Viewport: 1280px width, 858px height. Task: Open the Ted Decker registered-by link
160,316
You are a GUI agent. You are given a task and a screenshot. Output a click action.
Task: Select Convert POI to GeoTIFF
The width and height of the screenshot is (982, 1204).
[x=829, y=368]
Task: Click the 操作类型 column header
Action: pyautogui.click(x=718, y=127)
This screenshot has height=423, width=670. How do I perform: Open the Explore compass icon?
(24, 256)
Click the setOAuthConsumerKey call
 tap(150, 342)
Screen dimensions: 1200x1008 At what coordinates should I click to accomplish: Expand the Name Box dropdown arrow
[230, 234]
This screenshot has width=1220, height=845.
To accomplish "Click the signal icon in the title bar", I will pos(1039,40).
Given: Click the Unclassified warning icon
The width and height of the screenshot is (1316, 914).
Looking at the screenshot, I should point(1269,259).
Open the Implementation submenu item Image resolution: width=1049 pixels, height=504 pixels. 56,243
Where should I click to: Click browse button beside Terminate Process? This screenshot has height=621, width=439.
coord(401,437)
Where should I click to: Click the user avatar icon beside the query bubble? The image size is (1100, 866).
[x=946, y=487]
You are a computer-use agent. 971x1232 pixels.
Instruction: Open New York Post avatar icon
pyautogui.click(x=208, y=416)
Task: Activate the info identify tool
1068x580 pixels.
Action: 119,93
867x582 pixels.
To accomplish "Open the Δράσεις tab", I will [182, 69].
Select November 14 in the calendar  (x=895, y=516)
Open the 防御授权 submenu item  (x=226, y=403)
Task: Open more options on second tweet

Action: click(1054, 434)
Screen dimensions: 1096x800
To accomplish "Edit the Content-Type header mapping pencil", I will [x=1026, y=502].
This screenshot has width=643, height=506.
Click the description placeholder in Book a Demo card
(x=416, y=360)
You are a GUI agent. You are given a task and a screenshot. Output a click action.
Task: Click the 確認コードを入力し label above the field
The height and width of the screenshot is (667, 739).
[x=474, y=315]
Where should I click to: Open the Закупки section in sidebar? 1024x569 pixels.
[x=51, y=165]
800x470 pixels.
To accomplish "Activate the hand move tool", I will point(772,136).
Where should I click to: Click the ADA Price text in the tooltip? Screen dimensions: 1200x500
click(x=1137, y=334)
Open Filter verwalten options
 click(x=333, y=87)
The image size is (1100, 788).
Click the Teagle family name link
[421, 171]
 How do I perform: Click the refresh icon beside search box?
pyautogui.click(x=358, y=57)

### Directions
The answer is the records above restated word for word from their opening line through the line that holds "This screenshot has width=643, height=506.", both included, and nothing else.

### Your response
Viewport: 1280px width, 858px height. Task: Open the Ted Decker registered-by link
160,316
You are a GUI agent. You are given a task and a screenshot. Output a click action.
Task: Select Convert POI to GeoTIFF
The width and height of the screenshot is (982, 1204).
[x=829, y=368]
Task: Click the 操作类型 column header
Action: pyautogui.click(x=718, y=127)
This screenshot has height=423, width=670. How do I perform: Open the Explore compass icon?
(24, 256)
Click the setOAuthConsumerKey call
 tap(150, 342)
Screen dimensions: 1200x1008 At what coordinates should I click to accomplish: Expand the Name Box dropdown arrow
[230, 234]
This screenshot has width=1220, height=845.
To accomplish "Click the signal icon in the title bar", I will pos(1039,40).
Given: Click the Unclassified warning icon
The width and height of the screenshot is (1316, 914).
Looking at the screenshot, I should point(1269,259).
Open the Implementation submenu item Image resolution: width=1049 pixels, height=504 pixels. 56,243
Where should I click to: Click browse button beside Terminate Process? This screenshot has height=621, width=439.
coord(401,437)
Where should I click to: Click the user avatar icon beside the query bubble? The image size is (1100, 866).
[x=946, y=487]
You are a computer-use agent. 971x1232 pixels.
Instruction: Open New York Post avatar icon
pyautogui.click(x=208, y=416)
Task: Activate the info identify tool
1068x580 pixels.
Action: 119,93
867x582 pixels.
To accomplish "Open the Δράσεις tab", I will [182, 69].
Select November 14 in the calendar  (x=895, y=516)
Open the 防御授权 submenu item  (x=226, y=403)
Task: Open more options on second tweet

Action: click(1054, 434)
Screen dimensions: 1096x800
To accomplish "Edit the Content-Type header mapping pencil", I will [x=1026, y=502].
This screenshot has width=643, height=506.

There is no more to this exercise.